EXERCISE DIRECTIONS: Your answer must be an exact copy of the listing below.

DATA EXTRACT:
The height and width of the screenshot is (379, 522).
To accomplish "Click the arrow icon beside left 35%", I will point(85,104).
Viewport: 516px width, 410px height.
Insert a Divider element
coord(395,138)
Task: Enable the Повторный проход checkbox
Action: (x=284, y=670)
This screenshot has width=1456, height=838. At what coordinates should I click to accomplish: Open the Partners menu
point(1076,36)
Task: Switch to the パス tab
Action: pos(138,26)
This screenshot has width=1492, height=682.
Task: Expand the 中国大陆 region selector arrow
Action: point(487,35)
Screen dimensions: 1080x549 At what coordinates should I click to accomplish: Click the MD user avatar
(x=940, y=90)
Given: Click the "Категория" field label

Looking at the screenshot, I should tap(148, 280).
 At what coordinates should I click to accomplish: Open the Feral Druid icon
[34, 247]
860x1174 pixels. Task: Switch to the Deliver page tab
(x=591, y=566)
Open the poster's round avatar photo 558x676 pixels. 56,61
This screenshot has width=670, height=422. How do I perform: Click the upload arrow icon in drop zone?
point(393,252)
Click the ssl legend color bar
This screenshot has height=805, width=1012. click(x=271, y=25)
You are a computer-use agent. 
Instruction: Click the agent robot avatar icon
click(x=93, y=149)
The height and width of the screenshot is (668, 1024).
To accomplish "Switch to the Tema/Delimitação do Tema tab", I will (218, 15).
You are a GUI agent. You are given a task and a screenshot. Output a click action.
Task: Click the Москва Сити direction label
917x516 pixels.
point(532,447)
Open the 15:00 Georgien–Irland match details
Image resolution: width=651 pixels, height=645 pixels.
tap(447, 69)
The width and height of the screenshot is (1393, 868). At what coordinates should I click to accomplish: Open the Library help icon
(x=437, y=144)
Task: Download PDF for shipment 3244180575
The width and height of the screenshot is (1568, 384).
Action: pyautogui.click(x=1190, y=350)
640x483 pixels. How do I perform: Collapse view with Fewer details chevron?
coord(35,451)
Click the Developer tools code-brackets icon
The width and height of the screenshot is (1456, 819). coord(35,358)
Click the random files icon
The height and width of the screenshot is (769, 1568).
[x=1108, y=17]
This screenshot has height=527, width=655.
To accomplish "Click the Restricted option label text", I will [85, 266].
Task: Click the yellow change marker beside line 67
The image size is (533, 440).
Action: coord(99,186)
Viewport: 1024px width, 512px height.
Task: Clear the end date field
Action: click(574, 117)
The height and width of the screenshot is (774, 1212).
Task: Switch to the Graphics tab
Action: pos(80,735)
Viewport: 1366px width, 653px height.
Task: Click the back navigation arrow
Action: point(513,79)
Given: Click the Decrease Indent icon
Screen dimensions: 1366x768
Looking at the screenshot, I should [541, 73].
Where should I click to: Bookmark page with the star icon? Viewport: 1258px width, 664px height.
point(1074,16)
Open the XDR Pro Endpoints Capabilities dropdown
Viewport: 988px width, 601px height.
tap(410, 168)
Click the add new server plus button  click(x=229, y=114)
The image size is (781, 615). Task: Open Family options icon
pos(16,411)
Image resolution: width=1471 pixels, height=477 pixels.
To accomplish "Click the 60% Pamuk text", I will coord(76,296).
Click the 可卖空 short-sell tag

RESULT:
The height and width of the screenshot is (379, 522).
To accomplish "Click the arrow icon beside left 35%", I will point(85,104).
Viewport: 516px width, 410px height.
Insert a Divider element
coord(395,138)
Task: Enable the Повторный проход checkbox
Action: (x=284, y=670)
This screenshot has width=1456, height=838. At what coordinates should I click to accomplish: Open the Partners menu
point(1076,36)
Task: Switch to the パス tab
Action: pos(138,26)
This screenshot has width=1492, height=682.
Task: Expand the 中国大陆 region selector arrow
Action: point(487,35)
Screen dimensions: 1080x549 At what coordinates should I click to accomplish: Click the MD user avatar
(x=940, y=90)
Given: Click the "Категория" field label

Looking at the screenshot, I should tap(148, 280).
 At what coordinates should I click to accomplish: Open the Feral Druid icon
[34, 247]
860x1174 pixels. Task: Switch to the Deliver page tab
(x=591, y=566)
Open the poster's round avatar photo 558x676 pixels. 56,61
This screenshot has width=670, height=422. How do I perform: Click the upload arrow icon in drop zone?
point(393,252)
Click the ssl legend color bar
This screenshot has height=805, width=1012. click(x=271, y=25)
You are a computer-use agent. 
Instruction: Click the agent robot avatar icon
click(x=93, y=149)
The height and width of the screenshot is (668, 1024).
To accomplish "Switch to the Tema/Delimitação do Tema tab", I will (218, 15).
You are a GUI agent. You are given a task and a screenshot. Output a click action.
Task: Click the Москва Сити direction label
917x516 pixels.
point(532,447)
Open the 15:00 Georgien–Irland match details
Image resolution: width=651 pixels, height=645 pixels.
tap(447, 69)
The width and height of the screenshot is (1393, 868). At what coordinates should I click to accomplish: Open the Library help icon
(x=437, y=144)
Task: Download PDF for shipment 3244180575
The width and height of the screenshot is (1568, 384).
Action: pyautogui.click(x=1190, y=350)
640x483 pixels. How do I perform: Collapse view with Fewer details chevron?
coord(35,451)
Click the Developer tools code-brackets icon
The width and height of the screenshot is (1456, 819). coord(35,358)
Click the random files icon
The height and width of the screenshot is (769, 1568).
[x=1108, y=17]
This screenshot has height=527, width=655.
To accomplish "Click the Restricted option label text", I will [85, 266].
Task: Click the yellow change marker beside line 67
The image size is (533, 440).
Action: coord(99,186)
Viewport: 1024px width, 512px height.
Task: Clear the end date field
Action: click(574, 117)
The height and width of the screenshot is (774, 1212).
Task: Switch to the Graphics tab
Action: pos(80,735)
Viewport: 1366px width, 653px height.
Task: Click the back navigation arrow
Action: point(513,79)
Given: Click the Decrease Indent icon
Screen dimensions: 1366x768
Looking at the screenshot, I should [541, 73].
Where should I click to: Bookmark page with the star icon? Viewport: 1258px width, 664px height.
point(1074,16)
Open the XDR Pro Endpoints Capabilities dropdown
Viewport: 988px width, 601px height.
tap(410, 168)
Click the add new server plus button  click(x=229, y=114)
The image size is (781, 615). Task: Open Family options icon
pos(16,411)
Image resolution: width=1471 pixels, height=477 pixels.
To accomplish "Click the 60% Pamuk text", I will coord(76,296).
Click the 可卖空 short-sell tag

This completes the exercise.